Stanley Kubrick, 26 Temmuz 1928’de, New York’un Bronx semtinde doğdu. 17 yaşında Look dergisinde fotoğrafçı olarak çalışmaya başladı ve burada çalıştığı birkaç yıl içinde tüm Amerika’yı baştan sona gezdi. Tüm bu geziler Kubrick’in dünyayı tanımasına yardımcı oldu. Üniversitenin öğrencisi olmamasına rağmen Columbia Üniversitesi’nde Lionel Trilling, Mark Van Doren, ve Moses Hadas gibi ünlü profesörler tarafından verilen derslere katıldı ve Modern Sanatlar Müzesi’nin programı her değiştiğinde yakından takip etti. Washington Square’deki Marshal ve Manhattan klüplerinde paralı satranç maçları yaptı.
1951’de, 23 yaşındayken, Kubrick o ana kadar kazandığı tüm parayla bir film çekmeye karar verdi. Bu, Look dergisinde iken fotoğraflarını çektiği boksör Walter Cartier’i konu alan 16 dakikalık kısa bir belgesel filmiydi. Filmi çekmek için kullandığı tüm ekipmanı kullanmayı, kiraladığı yerdeki satıcıdan öğrenmişti. Yönetmenlikten montaja, sesten görüntü yönetmenliğine kadar herşeyi kendisi yaptı. Film, RKO adlı bir şirket tarafından satın alındı ve New York’taki Paramount sinemasında gösterilerek Kubrick’e ufak bir kâr getirdi. Tüm zamanını film çekmeye ayırabilmek için Look dergisindeki işinden ayrıldı. RKO, “Flying Padre” adlı kısa bir belgesel çekmesi için teklif yaptı. Bu, Rahip Fred Stadtmueller’ı anlatan 9 dakikalık bir filmdi. Yine bu filmde de montajdan görüntü yönetmenliğine kadar her alanda Kubrick’in imzası vardı. 1953 yılında Uluslararası Denizciler Federasyonu için “Seafarers” adında 30 dakikalık bir kısa belgesel çekmek için anlaştı. Bu Kubrick’in renkli olarak çektiği ilk film oldu. 1955’te yine tanıdıklarından aldığı borçla 40.000 dolara ikinci uzun metrajlı filmi “Killer’s Kiss”i çekti.

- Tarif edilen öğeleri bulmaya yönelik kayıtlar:
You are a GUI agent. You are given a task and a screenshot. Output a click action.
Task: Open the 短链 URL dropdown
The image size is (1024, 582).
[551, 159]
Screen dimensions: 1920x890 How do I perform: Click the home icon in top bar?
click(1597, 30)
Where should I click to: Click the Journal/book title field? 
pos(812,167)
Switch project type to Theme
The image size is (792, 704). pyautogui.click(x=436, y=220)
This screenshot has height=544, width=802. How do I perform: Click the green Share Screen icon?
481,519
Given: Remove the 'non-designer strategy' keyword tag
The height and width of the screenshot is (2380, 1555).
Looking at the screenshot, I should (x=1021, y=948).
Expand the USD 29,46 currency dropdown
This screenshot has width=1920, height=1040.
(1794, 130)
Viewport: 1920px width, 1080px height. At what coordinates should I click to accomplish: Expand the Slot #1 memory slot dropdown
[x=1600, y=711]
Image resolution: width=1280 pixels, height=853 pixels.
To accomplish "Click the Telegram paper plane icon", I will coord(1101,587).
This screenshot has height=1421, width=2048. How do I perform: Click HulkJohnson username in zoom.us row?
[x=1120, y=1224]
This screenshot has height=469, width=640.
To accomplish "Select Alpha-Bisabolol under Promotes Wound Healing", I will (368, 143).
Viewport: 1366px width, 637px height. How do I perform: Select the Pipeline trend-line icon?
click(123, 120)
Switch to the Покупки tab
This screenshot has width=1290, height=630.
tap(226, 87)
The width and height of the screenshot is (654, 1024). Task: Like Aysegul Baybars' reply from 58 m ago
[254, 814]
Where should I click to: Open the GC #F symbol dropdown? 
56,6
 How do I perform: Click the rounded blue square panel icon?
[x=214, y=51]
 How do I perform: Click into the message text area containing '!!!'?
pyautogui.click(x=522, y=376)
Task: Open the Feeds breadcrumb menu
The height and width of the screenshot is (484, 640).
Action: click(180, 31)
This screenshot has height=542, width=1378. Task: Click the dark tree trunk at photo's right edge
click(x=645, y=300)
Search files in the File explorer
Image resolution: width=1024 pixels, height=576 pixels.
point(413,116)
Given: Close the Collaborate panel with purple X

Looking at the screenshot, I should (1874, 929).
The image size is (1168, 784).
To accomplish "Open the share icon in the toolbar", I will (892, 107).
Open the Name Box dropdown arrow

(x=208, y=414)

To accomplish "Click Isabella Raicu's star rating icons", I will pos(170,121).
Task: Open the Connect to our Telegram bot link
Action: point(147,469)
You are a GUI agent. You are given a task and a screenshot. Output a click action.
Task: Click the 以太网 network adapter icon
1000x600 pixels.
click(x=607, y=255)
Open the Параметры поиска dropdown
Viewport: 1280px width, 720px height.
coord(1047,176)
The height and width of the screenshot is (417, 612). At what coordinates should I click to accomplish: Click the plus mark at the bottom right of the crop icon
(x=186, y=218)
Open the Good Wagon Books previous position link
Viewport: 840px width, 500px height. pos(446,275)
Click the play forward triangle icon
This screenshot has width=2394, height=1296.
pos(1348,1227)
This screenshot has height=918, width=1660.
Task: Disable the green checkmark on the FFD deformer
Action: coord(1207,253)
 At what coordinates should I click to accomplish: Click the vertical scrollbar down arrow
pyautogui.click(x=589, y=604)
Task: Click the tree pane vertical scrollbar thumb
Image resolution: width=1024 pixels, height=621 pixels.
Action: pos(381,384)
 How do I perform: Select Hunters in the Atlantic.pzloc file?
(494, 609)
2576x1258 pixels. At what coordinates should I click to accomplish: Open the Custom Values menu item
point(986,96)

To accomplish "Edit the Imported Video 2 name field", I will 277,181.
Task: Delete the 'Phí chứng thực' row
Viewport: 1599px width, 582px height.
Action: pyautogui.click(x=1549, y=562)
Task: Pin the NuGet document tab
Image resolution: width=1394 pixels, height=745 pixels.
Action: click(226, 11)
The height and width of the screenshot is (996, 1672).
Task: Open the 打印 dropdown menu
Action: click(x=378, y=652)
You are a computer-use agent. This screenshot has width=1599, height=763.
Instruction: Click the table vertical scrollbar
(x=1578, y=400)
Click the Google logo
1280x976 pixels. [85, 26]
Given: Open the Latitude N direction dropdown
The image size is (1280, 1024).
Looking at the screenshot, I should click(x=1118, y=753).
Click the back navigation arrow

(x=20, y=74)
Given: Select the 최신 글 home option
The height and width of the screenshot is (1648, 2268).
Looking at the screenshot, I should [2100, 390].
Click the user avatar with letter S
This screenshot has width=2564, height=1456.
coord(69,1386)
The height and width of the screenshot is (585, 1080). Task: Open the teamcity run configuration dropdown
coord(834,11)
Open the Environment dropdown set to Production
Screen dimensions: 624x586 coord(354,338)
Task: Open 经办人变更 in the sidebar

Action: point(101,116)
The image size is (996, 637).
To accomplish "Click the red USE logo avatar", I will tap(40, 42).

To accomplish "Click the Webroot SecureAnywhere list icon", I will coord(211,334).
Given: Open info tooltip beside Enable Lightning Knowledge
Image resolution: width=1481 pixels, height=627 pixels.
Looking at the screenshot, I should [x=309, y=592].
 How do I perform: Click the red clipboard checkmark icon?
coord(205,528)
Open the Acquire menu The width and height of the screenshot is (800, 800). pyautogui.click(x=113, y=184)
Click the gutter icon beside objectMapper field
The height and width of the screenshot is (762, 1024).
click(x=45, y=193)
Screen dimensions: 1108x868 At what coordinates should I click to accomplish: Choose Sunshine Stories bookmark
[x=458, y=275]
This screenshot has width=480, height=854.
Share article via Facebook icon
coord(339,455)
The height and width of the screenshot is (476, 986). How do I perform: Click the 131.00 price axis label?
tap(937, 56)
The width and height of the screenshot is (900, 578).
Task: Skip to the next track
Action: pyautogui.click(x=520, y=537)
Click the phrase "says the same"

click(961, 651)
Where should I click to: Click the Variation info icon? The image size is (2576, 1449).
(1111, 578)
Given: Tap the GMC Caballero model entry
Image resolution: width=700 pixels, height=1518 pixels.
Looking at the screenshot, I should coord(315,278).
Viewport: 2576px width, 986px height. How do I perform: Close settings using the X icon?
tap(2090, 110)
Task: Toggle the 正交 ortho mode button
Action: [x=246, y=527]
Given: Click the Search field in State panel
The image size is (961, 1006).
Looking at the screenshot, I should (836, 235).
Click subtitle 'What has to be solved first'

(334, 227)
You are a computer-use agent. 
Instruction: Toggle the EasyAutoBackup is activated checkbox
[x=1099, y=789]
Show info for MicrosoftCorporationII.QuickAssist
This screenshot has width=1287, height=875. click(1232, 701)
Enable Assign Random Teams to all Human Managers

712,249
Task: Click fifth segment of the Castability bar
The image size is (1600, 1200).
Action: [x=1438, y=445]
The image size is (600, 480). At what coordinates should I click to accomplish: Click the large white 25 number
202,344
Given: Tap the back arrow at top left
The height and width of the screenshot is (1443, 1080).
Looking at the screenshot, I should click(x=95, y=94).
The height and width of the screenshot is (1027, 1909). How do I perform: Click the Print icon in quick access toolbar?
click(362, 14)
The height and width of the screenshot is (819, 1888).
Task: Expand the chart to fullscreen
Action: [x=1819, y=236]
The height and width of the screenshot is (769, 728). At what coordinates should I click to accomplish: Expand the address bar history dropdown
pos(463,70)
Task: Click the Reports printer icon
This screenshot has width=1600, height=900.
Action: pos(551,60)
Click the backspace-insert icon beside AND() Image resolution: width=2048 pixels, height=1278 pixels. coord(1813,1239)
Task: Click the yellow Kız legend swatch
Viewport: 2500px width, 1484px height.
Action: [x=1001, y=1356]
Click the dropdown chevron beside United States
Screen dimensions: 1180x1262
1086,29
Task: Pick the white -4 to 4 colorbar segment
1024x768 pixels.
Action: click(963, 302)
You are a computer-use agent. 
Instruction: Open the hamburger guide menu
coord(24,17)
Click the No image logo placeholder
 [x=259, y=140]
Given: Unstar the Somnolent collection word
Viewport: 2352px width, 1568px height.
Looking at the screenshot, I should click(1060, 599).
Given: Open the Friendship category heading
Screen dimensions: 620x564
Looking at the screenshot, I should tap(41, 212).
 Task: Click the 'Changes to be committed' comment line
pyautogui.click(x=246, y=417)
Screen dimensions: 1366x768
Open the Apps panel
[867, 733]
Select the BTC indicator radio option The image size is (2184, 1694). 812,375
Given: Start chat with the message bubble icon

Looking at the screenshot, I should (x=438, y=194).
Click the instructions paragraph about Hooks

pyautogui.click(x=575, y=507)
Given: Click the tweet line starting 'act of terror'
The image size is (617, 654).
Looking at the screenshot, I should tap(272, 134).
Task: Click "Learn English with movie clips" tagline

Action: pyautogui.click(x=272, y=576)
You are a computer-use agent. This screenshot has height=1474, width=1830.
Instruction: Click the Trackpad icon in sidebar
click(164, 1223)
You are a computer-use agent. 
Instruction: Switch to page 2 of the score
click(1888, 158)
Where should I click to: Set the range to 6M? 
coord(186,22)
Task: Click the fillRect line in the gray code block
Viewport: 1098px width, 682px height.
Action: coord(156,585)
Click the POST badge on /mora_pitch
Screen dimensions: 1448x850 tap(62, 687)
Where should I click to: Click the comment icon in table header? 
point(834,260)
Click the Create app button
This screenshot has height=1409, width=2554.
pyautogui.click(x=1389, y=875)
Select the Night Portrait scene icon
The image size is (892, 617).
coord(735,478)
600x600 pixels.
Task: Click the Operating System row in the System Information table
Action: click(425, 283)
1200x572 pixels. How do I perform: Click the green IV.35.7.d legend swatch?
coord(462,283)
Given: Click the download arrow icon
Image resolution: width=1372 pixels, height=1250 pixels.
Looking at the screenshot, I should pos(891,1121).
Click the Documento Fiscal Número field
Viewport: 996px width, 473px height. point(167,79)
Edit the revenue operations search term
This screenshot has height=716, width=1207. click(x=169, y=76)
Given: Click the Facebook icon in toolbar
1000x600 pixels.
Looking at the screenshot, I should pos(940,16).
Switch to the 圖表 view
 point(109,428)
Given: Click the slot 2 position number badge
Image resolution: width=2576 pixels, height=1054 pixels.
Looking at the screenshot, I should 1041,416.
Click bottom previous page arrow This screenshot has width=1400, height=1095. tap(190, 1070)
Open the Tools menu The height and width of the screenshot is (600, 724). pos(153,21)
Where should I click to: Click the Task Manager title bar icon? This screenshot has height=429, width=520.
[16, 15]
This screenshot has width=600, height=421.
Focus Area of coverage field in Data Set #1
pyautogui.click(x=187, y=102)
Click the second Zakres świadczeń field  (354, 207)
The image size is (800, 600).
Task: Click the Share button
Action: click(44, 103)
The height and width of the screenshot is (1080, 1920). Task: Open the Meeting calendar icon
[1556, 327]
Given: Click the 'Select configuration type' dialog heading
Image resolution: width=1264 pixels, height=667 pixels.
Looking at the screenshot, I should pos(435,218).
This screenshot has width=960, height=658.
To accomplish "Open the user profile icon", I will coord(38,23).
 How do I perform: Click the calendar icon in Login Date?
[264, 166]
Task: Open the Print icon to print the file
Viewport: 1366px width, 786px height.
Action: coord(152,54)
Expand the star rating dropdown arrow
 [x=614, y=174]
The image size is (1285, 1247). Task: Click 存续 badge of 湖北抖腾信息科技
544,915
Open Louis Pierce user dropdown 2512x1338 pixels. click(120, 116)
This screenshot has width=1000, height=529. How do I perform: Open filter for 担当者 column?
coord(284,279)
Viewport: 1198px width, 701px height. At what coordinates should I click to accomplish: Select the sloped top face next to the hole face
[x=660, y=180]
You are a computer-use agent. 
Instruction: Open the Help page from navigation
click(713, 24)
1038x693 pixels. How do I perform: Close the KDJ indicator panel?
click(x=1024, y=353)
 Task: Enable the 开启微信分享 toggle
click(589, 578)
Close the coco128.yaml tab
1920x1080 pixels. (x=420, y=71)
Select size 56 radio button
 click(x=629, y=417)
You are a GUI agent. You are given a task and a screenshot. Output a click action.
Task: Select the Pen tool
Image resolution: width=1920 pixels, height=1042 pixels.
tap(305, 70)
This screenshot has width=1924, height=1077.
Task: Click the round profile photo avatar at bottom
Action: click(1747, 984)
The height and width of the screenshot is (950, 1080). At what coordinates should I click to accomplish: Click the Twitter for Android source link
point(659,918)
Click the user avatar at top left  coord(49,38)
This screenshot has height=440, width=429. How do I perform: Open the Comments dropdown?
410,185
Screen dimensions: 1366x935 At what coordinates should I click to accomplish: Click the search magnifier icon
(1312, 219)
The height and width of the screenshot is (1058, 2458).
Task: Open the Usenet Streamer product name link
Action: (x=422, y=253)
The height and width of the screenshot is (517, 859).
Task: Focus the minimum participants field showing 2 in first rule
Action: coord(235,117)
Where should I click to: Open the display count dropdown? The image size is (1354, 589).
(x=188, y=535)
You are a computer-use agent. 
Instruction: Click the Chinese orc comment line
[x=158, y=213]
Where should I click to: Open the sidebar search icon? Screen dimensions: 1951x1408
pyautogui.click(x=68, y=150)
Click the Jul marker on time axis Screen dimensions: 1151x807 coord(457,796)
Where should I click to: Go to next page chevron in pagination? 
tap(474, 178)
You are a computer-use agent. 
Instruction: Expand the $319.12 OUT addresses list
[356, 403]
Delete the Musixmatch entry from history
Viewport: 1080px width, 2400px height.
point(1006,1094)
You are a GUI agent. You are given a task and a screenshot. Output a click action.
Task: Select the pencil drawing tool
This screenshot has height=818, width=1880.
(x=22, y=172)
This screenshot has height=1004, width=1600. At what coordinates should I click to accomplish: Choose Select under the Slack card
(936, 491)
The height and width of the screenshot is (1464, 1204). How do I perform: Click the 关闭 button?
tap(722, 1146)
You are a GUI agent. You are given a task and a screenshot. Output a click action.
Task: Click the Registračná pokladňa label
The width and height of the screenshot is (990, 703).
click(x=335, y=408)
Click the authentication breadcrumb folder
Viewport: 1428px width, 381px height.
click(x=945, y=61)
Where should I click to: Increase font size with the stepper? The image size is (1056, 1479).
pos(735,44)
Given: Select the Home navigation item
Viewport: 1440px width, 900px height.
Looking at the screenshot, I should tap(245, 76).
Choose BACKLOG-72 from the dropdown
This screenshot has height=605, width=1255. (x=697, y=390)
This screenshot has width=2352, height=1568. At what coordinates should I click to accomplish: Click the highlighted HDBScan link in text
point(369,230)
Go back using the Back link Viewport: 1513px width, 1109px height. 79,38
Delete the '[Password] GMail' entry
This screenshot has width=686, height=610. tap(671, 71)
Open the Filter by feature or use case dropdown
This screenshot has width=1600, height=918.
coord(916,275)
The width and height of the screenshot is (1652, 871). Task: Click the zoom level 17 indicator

- Yapılacak iş:
Kubrick'in hayatını anlatan alıntıya göre, Kubrick'in renkli olarak çektiği ilk film hangisidir?

- Doğru yanıt:
"Seafarers"